L’évaluation de l’ouvrage conclut au diagnostic de l’état de la structure. Un pronostic de l’évolution de l’état de la structure est également posé.

Dans le cas d’une possible défaillance à moyen – long terme de la structure, il peut être décidé de la surveiller, de manière renforcée, pendant une durée déterminée (un an minimum), en augmentant la périodicité des inspections visuelles, voire en installant de l’instrumentation sur la structure. Les mesures couramment pratiquées sont d’ordre fissurométrique, topométrique ou géométrique, dont des mesures de déplacement et de déformations globales et locales de la structure.

En cas de possible défaillance à court terme de la structure, remettant en cause la sécurité des personnes, l’ouvrage est mis sous haute-surveillance. Dans ce cas, des paramètres de mesures sont sélectionnés en lien avec le mécanisme de dégradation supposée. L’instrumentation correspondante est installée.
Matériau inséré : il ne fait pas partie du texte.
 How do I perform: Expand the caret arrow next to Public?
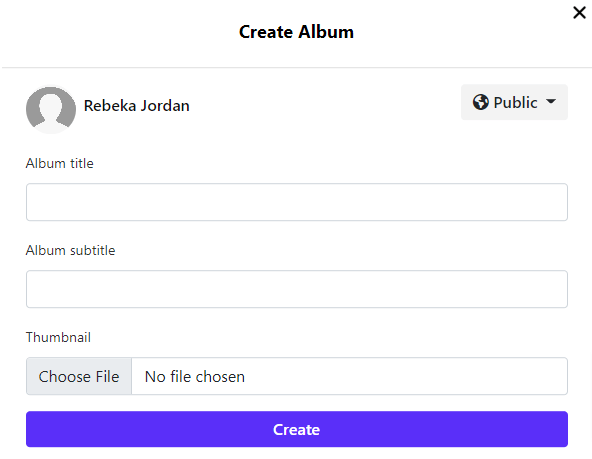coord(551,102)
Des seuils d’alerte sont définis en fonction des performances de l’instrumentation, de la pathologie de l’ouvrage et de l’évaluation de l’ELU de la structure. Un plan d’intervention est fixé en cas de dépassement de seuil aboutissant à la mise en place de mesures de sécurité et de sauvegarde.
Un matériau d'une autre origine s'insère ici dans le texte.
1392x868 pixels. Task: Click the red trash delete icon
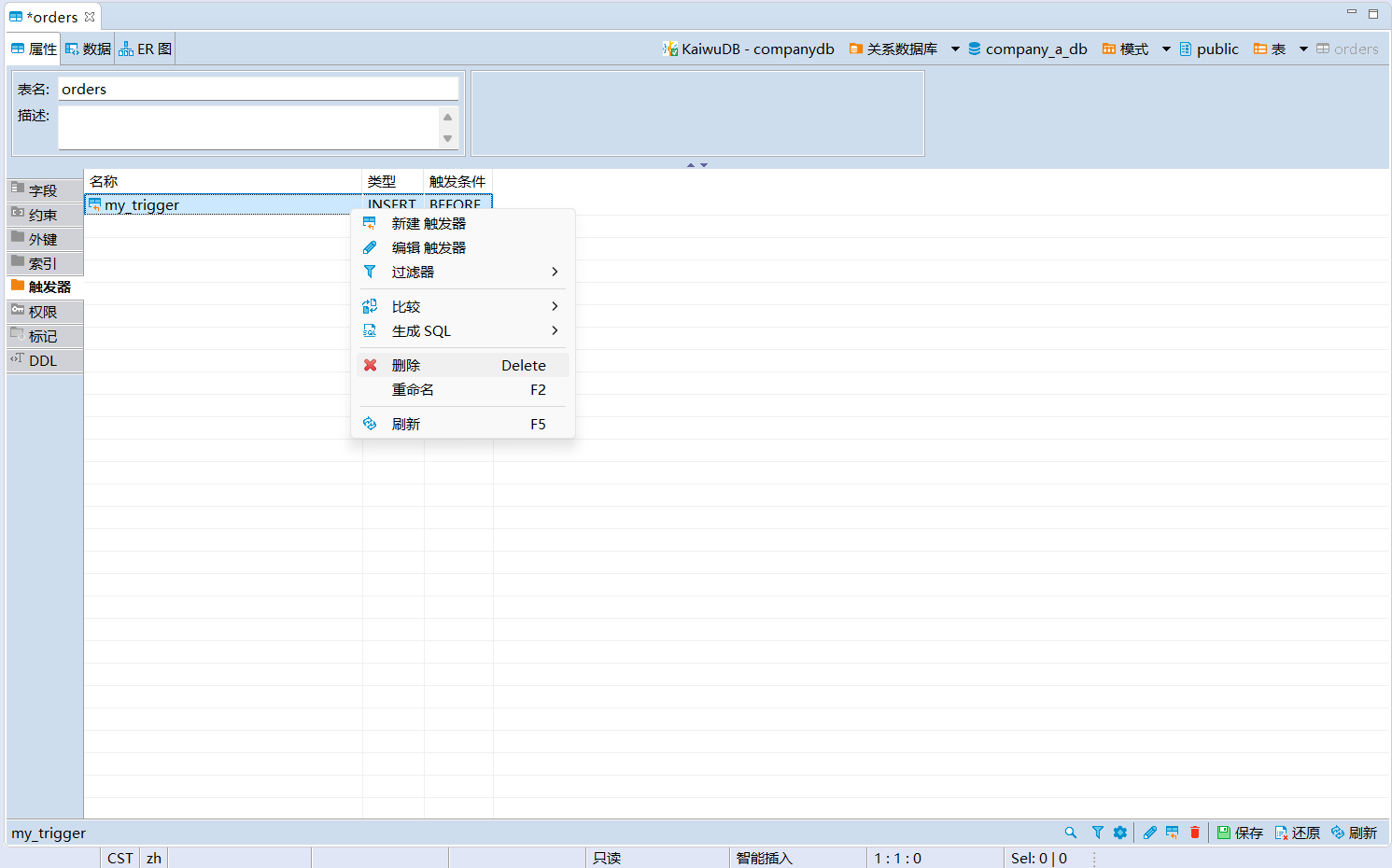(1195, 833)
Ainsi, dans la plupart des cas, l’instrumentation est installée sur des ouvrages existants, donc en parement de la structure. A contrario, dans le cas d’ouvrages à caractère exceptionnel, l’instrumentation peut être installée dès la construction de la structure et peut donc être noyée dans le béton. C’est le cas des enceintes de confinement des centrales nucléaires d’EDF. Ces structures en béton armé précontraint sont équipées de systèmes de mesure de déplacement et de déformation locaux (extensomètres à cordes vibrantes) et globaux (pots de nivellements, fils invar et LVDT) afin de contrôler le tassement et déplacement différentiel de la structure et la déformation du béton. Ce dernier point est notamment motivé par le fait que les gaines de précontraintes sont injectées au coulis et les câbles ne sont donc ni inspectables, ni retendables, ni remplaçables. Les mesures sont réalisées périodiquement en exploitation (tous les 15 jours à 3 mois) et également pendant les épreuves, tous les dix ans, où la pression interne de l’enceinte est augmentée (5 bars) afin d’estimer le taux de fuite. Les différentes valeurs mesurées en exploitation et en épreuve sont comparées aux seuils prévus à la conception pour assurer la tenue mécanique et l’étanchéité de la structure.

Une difficulté majeure de la surveillance de structures de génie civil est la représentativité des mesures réalisées sur l’ouvrage qui présente, en général, une grande surface et un grand volume. Ainsi, une étape primordiale dans l’élaboration du plan d’instrumentation consiste à définir le nombre, la localisation (zones courantes, zones singulières) et la base de mesure des capteurs à déployer sur l’ouvrage, tout en rationalisant la quantité de ces capteurs [30]. L’utilisation de plusieurs techniques de mesures, pour l’estimation d’un même paramètre, est souvent mise en œuvre, permettant d’assurer la redondance et la continuité des séries de mesures, notamment en cas de détérioration du matériel. La méthode de contrôle de santé structurelle, plus connue sous la dénomination anglaise de Structural Health Monitoring (SHM), a principalement été développée pour

l’aéronautique vers 1990 et plus récemment pour le génie civil [30]. Le SHM consiste à instrumenter massivement la structure à l’aide de différents types de capteurs afin d’obtenir une image représentative de l’état de santé de la structure. Le SHM a été appliquée à un très grand nombre de structures [31]. Trois étapes principales sont à prévoir, à savoir la préparation, l’installation et l’utilisation de l’instrumentation. Pour ce dernier point, la gestion des données (localisation, tri, stockage, affichage, interprétation) ne doit pas être négligée d’autant que le nombre de points de mesure et la fréquence des acquisitions seront importants, sous peine de rendre les acquisitions inutilisables.